## WHAT THE EXERCISE ASKS
Place each of the rows below into a Markdown table with the columns Line No. and Row Text, numbering them in order and omitting any blank lines.

## MATERIAL
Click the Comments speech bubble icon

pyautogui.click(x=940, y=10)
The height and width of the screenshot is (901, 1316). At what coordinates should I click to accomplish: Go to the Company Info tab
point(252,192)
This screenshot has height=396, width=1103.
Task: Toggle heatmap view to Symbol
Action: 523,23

## FINAL RESULT
| Line No. | Row Text |
|---|---|
| 1 | Click the Comments speech bubble icon |
| 2 | pyautogui.click(x=940, y=10) |
| 3 | The height and width of the screenshot is (901, 1316). At what coordinates should I click to accomplish: Go to the Company Info tab |
| 4 | point(252,192) |
| 5 | This screenshot has height=396, width=1103. |
| 6 | Task: Toggle heatmap view to Symbol |
| 7 | Action: 523,23 |